In 1694, Bellew succeeded his older brother, Walter, as Baron Bellew of Duleek and began attempting to have his outlawry reversed. With support from influential figures, including the Duke of Shrewsbury, Bellew was granted a pardon by William III of England on 18 March 1697. On 24 June 1698, Bellew was given leave to remain in England, but it took a further year before he regained his estates. The costs of obtaining his own and his father's posthumous pardon, the encumbrances on the estate, and the many claims outstanding against both himself and his father, left him heavily in debt.

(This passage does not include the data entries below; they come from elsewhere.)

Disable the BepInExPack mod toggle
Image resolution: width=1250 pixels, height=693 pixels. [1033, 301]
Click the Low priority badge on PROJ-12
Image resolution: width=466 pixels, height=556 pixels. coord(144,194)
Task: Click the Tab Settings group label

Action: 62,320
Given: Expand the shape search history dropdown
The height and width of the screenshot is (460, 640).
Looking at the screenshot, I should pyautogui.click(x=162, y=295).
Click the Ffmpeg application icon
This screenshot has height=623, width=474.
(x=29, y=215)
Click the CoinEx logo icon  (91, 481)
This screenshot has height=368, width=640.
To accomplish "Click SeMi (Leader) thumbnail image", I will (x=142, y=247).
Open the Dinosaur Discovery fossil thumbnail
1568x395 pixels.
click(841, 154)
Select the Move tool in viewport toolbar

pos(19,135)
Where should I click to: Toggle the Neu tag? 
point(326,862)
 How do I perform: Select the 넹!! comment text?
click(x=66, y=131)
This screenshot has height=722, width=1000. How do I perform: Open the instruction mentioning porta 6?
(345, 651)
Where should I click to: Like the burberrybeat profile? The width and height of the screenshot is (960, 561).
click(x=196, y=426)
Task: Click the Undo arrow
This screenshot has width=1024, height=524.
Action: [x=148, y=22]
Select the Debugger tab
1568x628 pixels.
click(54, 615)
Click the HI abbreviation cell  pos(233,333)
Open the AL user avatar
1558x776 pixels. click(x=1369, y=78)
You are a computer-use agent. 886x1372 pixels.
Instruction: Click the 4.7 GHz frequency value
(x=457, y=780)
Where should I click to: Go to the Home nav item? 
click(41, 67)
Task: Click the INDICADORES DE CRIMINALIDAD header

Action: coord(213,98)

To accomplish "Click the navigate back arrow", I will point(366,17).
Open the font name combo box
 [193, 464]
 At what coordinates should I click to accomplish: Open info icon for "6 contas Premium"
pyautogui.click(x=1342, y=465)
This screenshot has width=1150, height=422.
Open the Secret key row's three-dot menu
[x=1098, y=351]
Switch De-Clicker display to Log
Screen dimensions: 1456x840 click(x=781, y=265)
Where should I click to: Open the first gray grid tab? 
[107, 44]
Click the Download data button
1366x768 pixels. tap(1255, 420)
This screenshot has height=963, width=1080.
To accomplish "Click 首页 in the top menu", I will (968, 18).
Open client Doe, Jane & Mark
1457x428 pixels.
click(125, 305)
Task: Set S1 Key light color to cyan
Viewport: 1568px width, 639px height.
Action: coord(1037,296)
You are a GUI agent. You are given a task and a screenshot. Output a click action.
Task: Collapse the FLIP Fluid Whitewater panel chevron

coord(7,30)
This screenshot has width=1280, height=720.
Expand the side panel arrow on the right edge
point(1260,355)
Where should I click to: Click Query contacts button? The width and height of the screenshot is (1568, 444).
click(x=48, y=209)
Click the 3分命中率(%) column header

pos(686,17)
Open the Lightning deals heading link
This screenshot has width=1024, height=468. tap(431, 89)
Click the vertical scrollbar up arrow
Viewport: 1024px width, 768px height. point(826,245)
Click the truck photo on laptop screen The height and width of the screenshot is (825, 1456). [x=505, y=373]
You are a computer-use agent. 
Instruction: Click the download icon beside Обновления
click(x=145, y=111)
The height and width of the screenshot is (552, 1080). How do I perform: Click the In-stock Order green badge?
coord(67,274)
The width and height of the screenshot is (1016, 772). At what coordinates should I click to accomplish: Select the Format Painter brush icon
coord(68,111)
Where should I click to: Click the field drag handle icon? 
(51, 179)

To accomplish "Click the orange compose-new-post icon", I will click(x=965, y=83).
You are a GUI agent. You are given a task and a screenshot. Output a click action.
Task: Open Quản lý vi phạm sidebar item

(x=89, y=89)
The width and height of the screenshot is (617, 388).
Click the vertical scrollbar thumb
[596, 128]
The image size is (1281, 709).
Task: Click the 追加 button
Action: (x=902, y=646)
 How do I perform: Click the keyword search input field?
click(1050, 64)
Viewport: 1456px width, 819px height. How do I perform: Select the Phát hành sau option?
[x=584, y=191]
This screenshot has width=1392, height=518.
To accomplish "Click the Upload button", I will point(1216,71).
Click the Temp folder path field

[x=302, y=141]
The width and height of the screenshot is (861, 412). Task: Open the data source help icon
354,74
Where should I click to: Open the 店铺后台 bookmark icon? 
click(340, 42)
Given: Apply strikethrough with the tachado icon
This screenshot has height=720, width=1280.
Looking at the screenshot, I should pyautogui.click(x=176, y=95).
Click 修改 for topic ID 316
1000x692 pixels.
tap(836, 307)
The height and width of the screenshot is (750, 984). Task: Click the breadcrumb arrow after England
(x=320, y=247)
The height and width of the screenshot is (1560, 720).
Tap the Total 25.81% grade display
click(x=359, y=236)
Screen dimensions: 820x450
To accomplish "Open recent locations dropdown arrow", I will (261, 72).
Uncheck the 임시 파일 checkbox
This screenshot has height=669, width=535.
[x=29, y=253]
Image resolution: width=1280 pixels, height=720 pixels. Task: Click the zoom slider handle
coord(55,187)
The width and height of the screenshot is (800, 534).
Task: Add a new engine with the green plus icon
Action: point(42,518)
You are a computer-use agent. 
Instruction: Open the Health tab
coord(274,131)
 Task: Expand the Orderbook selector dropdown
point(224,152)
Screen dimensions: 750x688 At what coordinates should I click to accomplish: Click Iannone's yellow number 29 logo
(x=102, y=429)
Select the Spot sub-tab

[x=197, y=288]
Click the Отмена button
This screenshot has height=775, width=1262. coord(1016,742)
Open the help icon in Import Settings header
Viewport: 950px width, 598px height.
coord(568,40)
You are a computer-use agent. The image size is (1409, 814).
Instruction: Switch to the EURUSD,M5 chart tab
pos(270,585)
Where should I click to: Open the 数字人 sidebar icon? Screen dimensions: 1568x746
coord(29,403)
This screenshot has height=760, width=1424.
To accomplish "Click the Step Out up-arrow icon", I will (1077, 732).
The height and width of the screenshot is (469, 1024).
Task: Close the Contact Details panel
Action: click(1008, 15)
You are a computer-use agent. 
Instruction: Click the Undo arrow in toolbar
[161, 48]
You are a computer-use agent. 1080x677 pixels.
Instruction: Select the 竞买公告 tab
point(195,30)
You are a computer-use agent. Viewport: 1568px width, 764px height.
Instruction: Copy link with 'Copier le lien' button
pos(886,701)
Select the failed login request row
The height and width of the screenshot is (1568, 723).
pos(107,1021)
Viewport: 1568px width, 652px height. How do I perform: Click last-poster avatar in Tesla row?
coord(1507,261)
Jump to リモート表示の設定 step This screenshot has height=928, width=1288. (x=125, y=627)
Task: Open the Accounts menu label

In 1705, Bellew became a Protestant by conforming to the established Church of England and he was summoned to attend the Irish House of Lords in 1707. In January 1709, he contested a by-election for the Steyning constituency in the House of Commons of Great Britain on the interest of his brother-in-law, Charles Lennox, 1st Duke of Richmond. A double return was made, and on 15 February 1709, the House decided that Bellew's opponent had won the seat. He contested the seat for a second time at a by-election in February 1712 and was successful but was unseated in May 1712 after an investigation found evidence of bribery and the election was declared void. At this stage, he was identified as a high Tory, but by 1714 was considered a Whig in the Irish parliament. On 13 October 1713, he was awarded a pension of £300 per year by Anne, Queen of Great Britain. He died in 1715 and was buried at St. Mary's Abbey, Duleek.

In July 1695, he married Lady Frances Brudenell, daughter of Francis Brudenell, Lord Brudenell and the widow of Charles Livingston, 2nd Earl of Newburgh. Upon Bellew's death, his title was inherited by his son, John. Bellew's daughter, Dorothea, married Gustavus Hamilton.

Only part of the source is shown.